Foundation and Earth (Isaac Asimov)
I am currently re-reading the Foundation series. The notes on the other books are found below, the links will be updated as I go through the books:
- Prelude to Foundation
- Forward the Foundation
- Foundation ← START HERE
- Foundation and Empire
- Second Foundation
- Foundation’s edge
- Foundation and Earth
The final volume of the Foundation cycle. I really think that’s one book too much. Let me be clear: I love the final 2 parts. But the first half the book, though it sets a few things for the book and cycle conclusion, feel really out of place.
The book starts right where Foundation’s edge finishes. The main plot resolves around “Why drove Trevize’s decision?” at the end of the previous book. In itself, this is not a bad thing but the first half of the book feels likes too little content spread over too many pages.
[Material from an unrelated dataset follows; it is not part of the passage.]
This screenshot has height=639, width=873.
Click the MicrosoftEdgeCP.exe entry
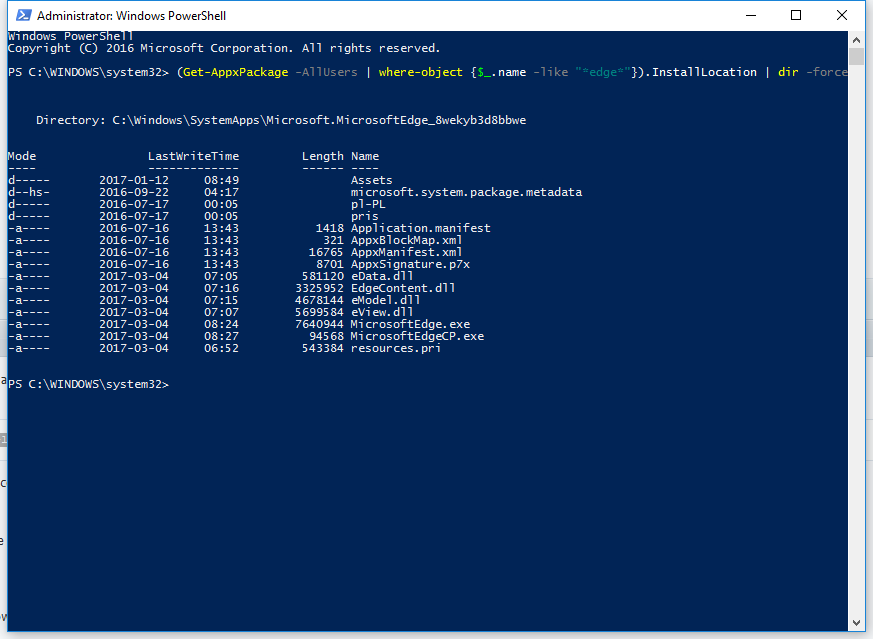tap(417, 336)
If the other books tended to focus on edge cases of psychohistory, this one tries to focus on the one initial hidden assumption of psychohistory: is it applicable only to humans. So the crew goes from planet to planet, meeting inhospitable environment / persons. Funny how far Asimov has to go to find someone different, knowing how little place and depth he gives to all his feminine characters…
Fallom, as a character and in their relation with the other members of the crew is also a good metaphor of what trans people live today. Trevize refusal to consider them as a person, misgendering them till the end is very accurate, seen from the 80s. Interestingly, even the more progressive characters (Bliss and Pelorat) impose a pronoun to Fallom, without even asking them at any point. Anyway.
The conclusion falls a bit short and wraps the Foundation cycle a bit dryly, trying a bit too much to circle back with the Robot series.
That said, time to go to the final days of the Empire. With Demerzel. Always more Demerzel.
Though, I am starting to want to read something else. Especially since I have been buying more books since I decided reading the whole cycle again.